### Input for this task ###
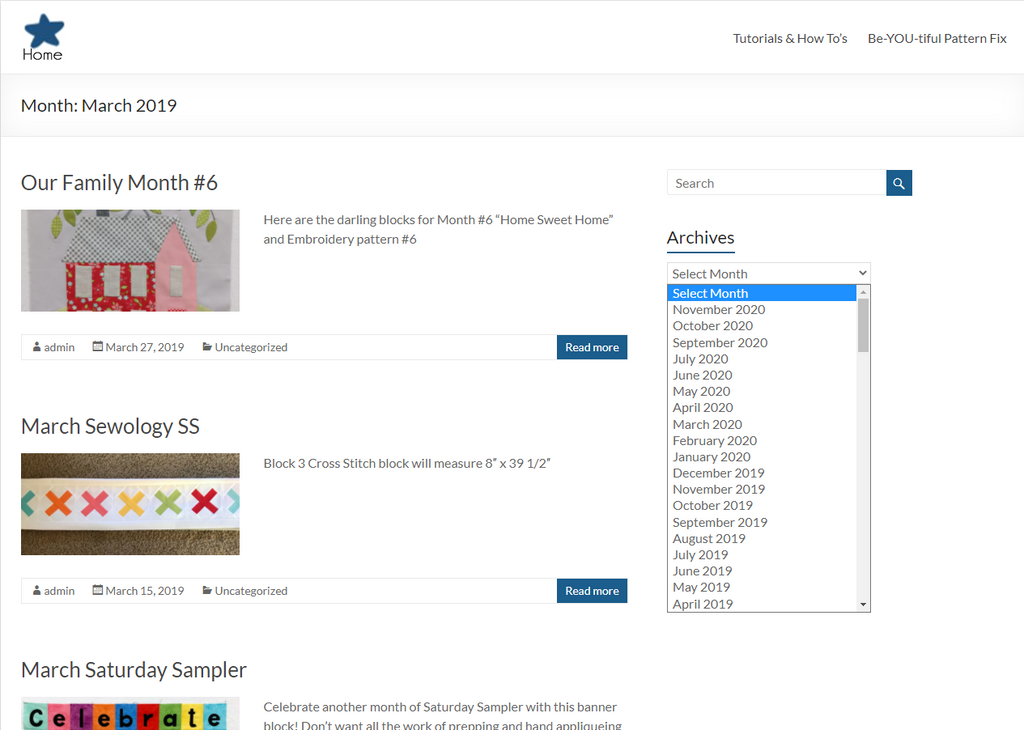Pick December 2019 from the month list
The image size is (1024, 730).
(718, 473)
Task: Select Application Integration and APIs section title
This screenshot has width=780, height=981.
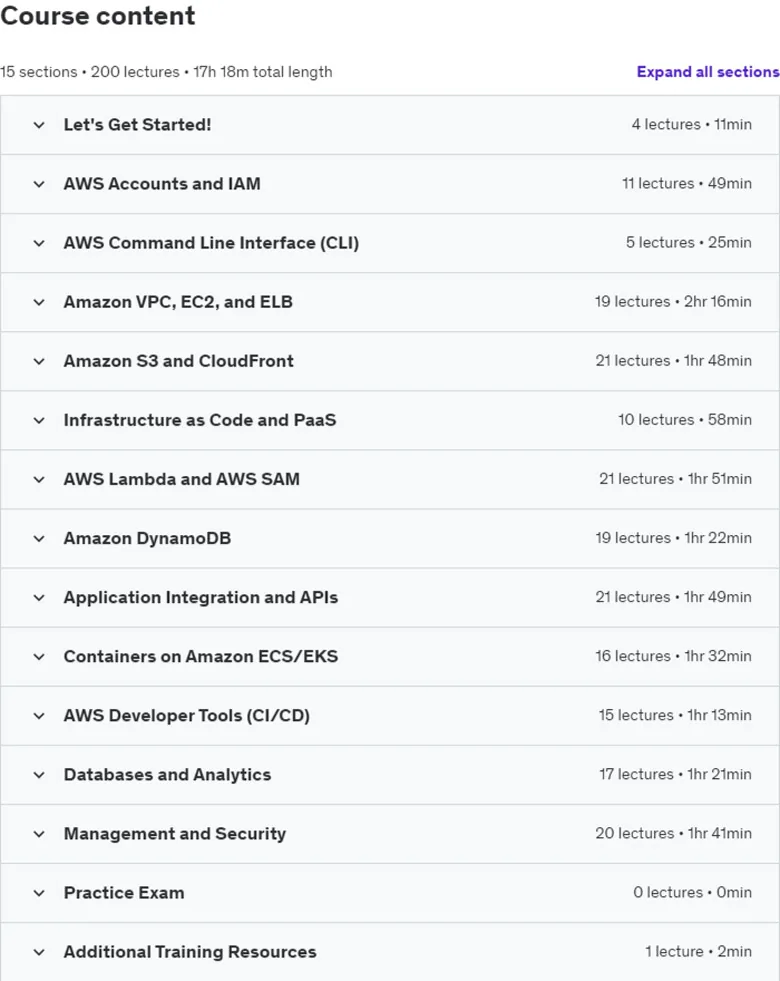Action: click(x=201, y=597)
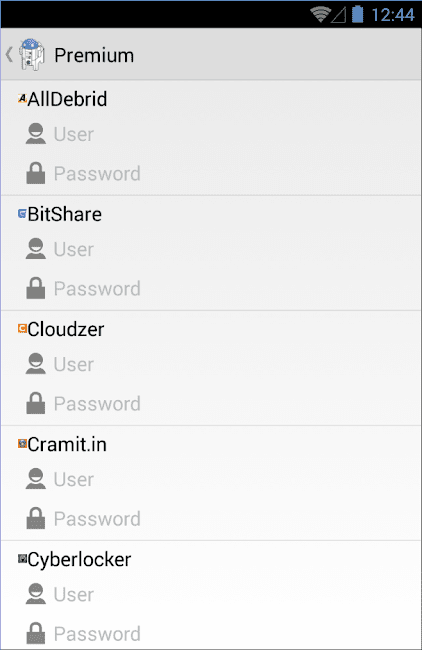The width and height of the screenshot is (422, 650).
Task: Tap the user avatar icon under AllDebrid
Action: click(36, 133)
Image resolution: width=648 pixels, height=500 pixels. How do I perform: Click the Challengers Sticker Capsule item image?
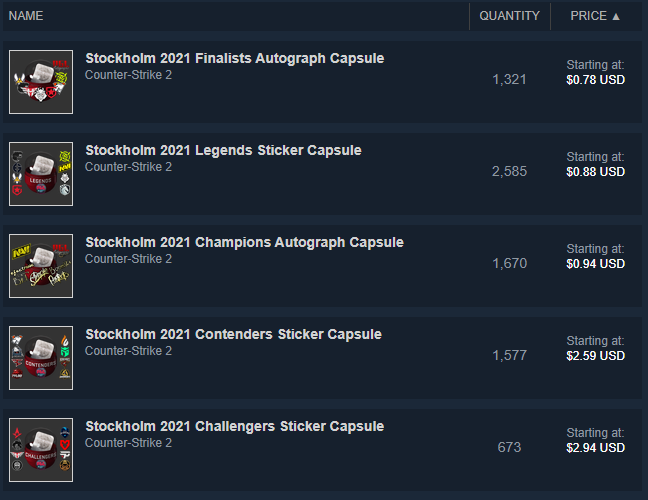coord(41,450)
###
● **Requirement**
Return exactly the lines from the one containing "Image resolution: width=648" through the end of the records, leaving out every picture.

● **Finished task**
Image resolution: width=648 pixels, height=500 pixels. How do I perform: Click the Challengers Sticker Capsule item image?
coord(41,450)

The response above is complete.